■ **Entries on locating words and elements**
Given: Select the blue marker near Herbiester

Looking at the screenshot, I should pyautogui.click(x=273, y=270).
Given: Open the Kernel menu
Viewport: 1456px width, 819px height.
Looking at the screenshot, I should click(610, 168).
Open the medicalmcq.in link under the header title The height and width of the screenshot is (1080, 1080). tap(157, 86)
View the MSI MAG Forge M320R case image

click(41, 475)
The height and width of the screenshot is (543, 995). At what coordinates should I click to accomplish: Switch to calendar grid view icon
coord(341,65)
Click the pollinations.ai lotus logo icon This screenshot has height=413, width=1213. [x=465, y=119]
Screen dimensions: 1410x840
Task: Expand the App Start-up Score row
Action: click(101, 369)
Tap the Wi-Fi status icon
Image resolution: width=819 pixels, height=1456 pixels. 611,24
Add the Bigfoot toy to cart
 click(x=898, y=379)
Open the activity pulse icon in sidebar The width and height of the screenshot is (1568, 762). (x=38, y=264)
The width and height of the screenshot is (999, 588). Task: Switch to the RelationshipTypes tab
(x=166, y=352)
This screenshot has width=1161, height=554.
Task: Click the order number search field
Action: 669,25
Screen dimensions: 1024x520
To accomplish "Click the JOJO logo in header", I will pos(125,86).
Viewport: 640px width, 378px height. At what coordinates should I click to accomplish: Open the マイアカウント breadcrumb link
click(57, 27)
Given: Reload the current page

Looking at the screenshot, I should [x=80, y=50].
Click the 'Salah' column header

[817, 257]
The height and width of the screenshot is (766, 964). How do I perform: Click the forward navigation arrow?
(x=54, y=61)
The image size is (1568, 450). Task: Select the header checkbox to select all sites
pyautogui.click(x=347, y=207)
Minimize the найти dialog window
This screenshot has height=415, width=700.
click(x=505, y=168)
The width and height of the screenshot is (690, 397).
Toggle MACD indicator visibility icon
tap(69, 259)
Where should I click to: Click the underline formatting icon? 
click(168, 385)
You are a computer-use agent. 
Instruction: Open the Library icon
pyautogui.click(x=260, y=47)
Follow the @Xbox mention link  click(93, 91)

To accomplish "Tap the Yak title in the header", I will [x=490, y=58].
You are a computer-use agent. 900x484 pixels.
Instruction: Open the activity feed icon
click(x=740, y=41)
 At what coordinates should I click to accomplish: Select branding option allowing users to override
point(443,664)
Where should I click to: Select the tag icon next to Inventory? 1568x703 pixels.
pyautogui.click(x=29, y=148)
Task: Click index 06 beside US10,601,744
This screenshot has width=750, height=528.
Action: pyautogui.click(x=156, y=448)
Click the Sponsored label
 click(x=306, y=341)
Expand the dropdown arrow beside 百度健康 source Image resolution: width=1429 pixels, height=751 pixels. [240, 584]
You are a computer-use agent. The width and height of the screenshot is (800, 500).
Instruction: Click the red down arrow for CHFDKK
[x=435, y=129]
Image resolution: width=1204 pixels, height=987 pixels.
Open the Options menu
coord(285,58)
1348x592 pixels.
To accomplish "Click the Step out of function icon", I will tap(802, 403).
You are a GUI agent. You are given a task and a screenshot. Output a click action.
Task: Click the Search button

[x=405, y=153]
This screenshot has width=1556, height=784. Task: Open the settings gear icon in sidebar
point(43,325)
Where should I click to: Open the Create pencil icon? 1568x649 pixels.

■ **Exercise objective**
Can you update the data above by replacing every "Instruction" with "Goal" and leaving everything else unchanged?

■ **Solution to this problem**
Given: Select the blue marker near Herbiester

Looking at the screenshot, I should pyautogui.click(x=273, y=270).
Given: Open the Kernel menu
Viewport: 1456px width, 819px height.
Looking at the screenshot, I should click(610, 168).
Open the medicalmcq.in link under the header title The height and width of the screenshot is (1080, 1080). tap(157, 86)
View the MSI MAG Forge M320R case image

click(41, 475)
The height and width of the screenshot is (543, 995). At what coordinates should I click to accomplish: Switch to calendar grid view icon
coord(341,65)
Click the pollinations.ai lotus logo icon This screenshot has height=413, width=1213. [x=465, y=119]
Screen dimensions: 1410x840
Task: Expand the App Start-up Score row
Action: click(101, 369)
Tap the Wi-Fi status icon
Image resolution: width=819 pixels, height=1456 pixels. 611,24
Add the Bigfoot toy to cart
 click(x=898, y=379)
Open the activity pulse icon in sidebar The width and height of the screenshot is (1568, 762). (x=38, y=264)
The width and height of the screenshot is (999, 588). Task: Switch to the RelationshipTypes tab
(x=166, y=352)
This screenshot has width=1161, height=554.
Task: Click the order number search field
Action: 669,25
Screen dimensions: 1024x520
To accomplish "Click the JOJO logo in header", I will pos(125,86).
Viewport: 640px width, 378px height. At what coordinates should I click to accomplish: Open the マイアカウント breadcrumb link
click(57, 27)
Given: Reload the current page

Looking at the screenshot, I should [x=80, y=50].
Click the 'Salah' column header

[817, 257]
The height and width of the screenshot is (766, 964). How do I perform: Click the forward navigation arrow?
(x=54, y=61)
The image size is (1568, 450). Task: Select the header checkbox to select all sites
pyautogui.click(x=347, y=207)
Minimize the найти dialog window
This screenshot has height=415, width=700.
click(x=505, y=168)
The width and height of the screenshot is (690, 397).
Toggle MACD indicator visibility icon
tap(69, 259)
Where should I click to: Click the underline formatting icon? 
click(168, 385)
You are a computer-use agent. 
Goal: Open the Library icon
pyautogui.click(x=260, y=47)
Follow the @Xbox mention link  click(93, 91)

To accomplish "Tap the Yak title in the header", I will [x=490, y=58].
You are a computer-use agent. 900x484 pixels.
Goal: Open the activity feed icon
click(x=740, y=41)
 At what coordinates should I click to accomplish: Select branding option allowing users to override
point(443,664)
Where should I click to: Select the tag icon next to Inventory? 1568x703 pixels.
pyautogui.click(x=29, y=148)
Task: Click index 06 beside US10,601,744
This screenshot has width=750, height=528.
Action: pyautogui.click(x=156, y=448)
Click the Sponsored label
 click(x=306, y=341)
Expand the dropdown arrow beside 百度健康 source Image resolution: width=1429 pixels, height=751 pixels. [240, 584]
You are a computer-use agent. The width and height of the screenshot is (800, 500).
Goal: Click the red down arrow for CHFDKK
[x=435, y=129]
Image resolution: width=1204 pixels, height=987 pixels.
Open the Options menu
coord(285,58)
1348x592 pixels.
To accomplish "Click the Step out of function icon", I will tap(802, 403).
You are a GUI agent. You are given a task and a screenshot. Output a click action.
Task: Click the Search button

[x=405, y=153]
This screenshot has width=1556, height=784. Task: Open the settings gear icon in sidebar
point(43,325)
Where should I click to: Open the Create pencil icon? 1568x649 pixels.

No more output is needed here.